The nocturnal attacks persist even among those who did not consume alcohol and had a low amount of purine intake during the 24 hours prior to the gout attack.
The body produces uric acid from the process of breaking down purines – natural substances in cells in the body and in most foods. High purine levels are found in organ meat, seafood and alcohol (yeast).
Acute gout flares are triggered by the crystallisation of uric acid within the joints, and experts believe these flares are “among the most painful events experienced by humans”.
“It is speculated that lower body temperature, night-time dehydration, or a nocturnal dip of cortisol levels may contribute to the risk of gout attacks at night,” said lead author Hyon Choi of the Massachusetts General Hospital and the Harvard Medical School in the US.
The research team recruited 724 gout patients, who were followed for one year via the internet.

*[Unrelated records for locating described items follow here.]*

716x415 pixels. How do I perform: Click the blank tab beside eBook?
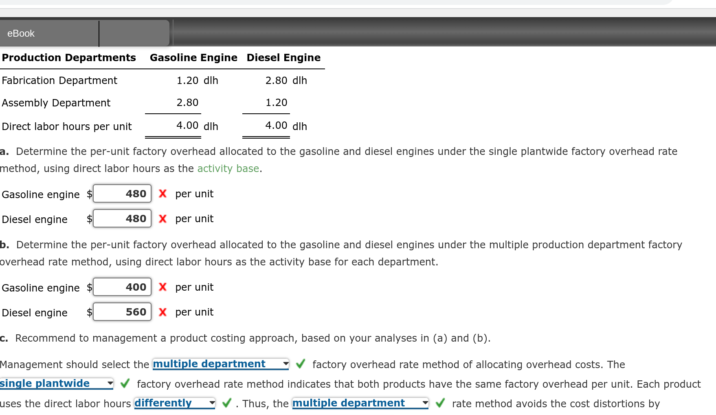point(134,33)
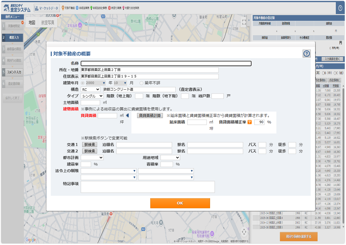Open the タイプ シングル dropdown

pyautogui.click(x=92, y=96)
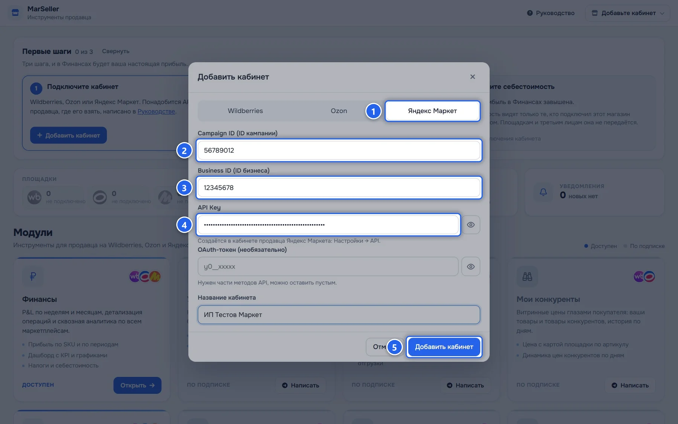Image resolution: width=678 pixels, height=424 pixels.
Task: Close the Добавить кабинет dialog
Action: click(x=472, y=77)
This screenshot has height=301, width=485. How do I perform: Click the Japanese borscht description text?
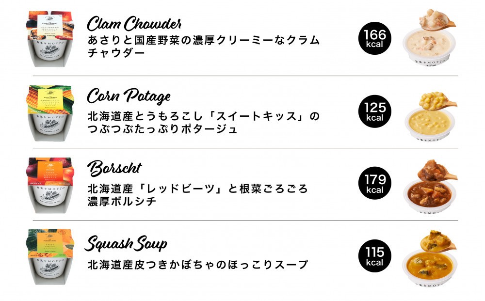tap(198, 195)
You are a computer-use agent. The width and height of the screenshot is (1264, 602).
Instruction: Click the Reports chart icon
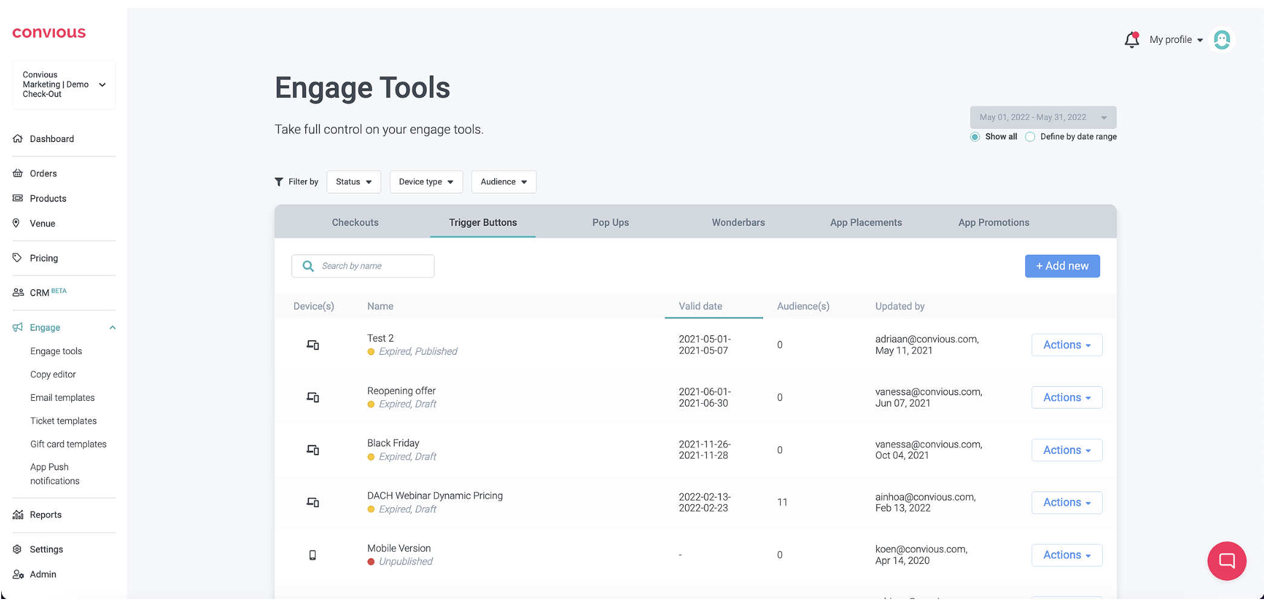pos(18,515)
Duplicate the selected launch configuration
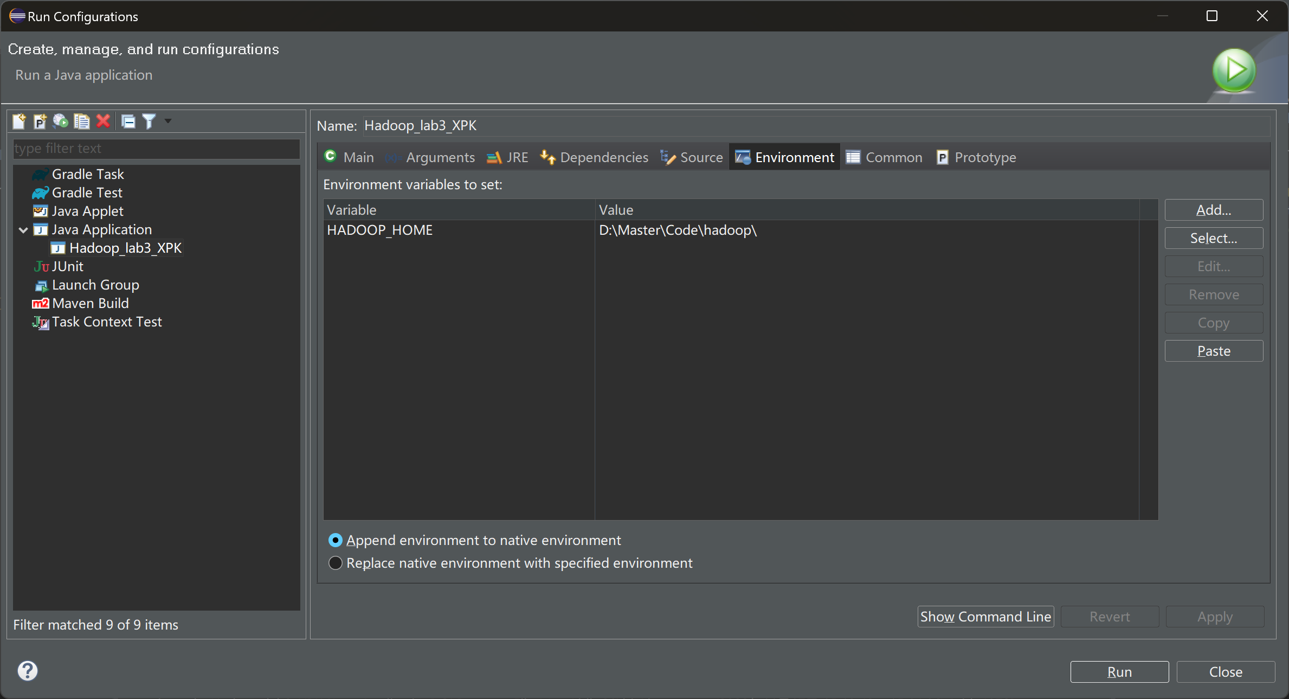This screenshot has height=699, width=1289. (82, 121)
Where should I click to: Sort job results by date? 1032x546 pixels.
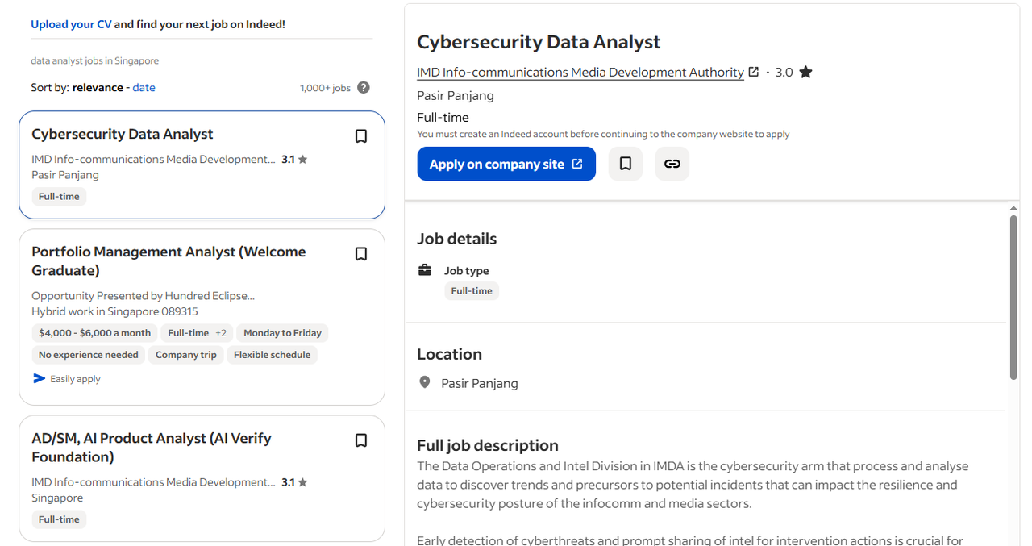click(144, 87)
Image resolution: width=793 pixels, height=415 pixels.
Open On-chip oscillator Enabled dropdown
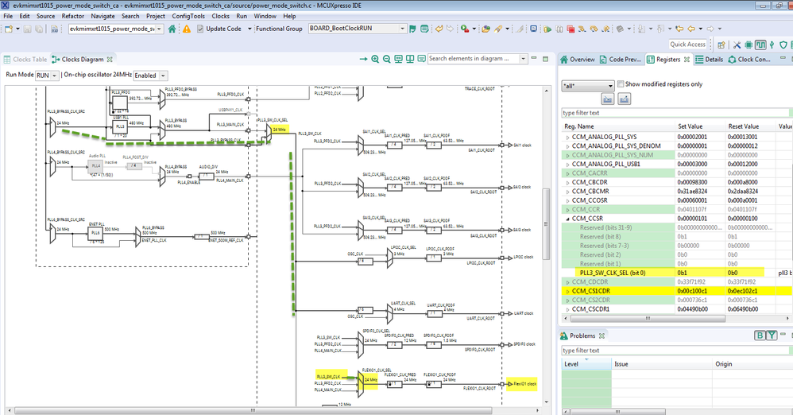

Findings indicate that participants experienced 1,433 gout attacks – 733 in the overnight hours (midnight to 7.59 a.m.), 310 in the daytime (8.00 a.m. to 2.59 p.m.), and 390 in the evening (3.00 p.m. to 11.59 p.m.) during the one-year study period.
The risk of a gout flare was 2.4 times higher overnight and 1.3 times higher in the evening compared to daytime hours.
“As a result of our study, prophylactic measures that prevent gout flares, especially at night, may be more effective,” the researchers said.
Furthermore, researchers found that this risk persisted even among those with no alcohol intake and low purine intake during the 24 hours prior to the gout attack.
The study was published in Arthritis & Rheumatology, a journal of the American College of Rheumatology (ACR).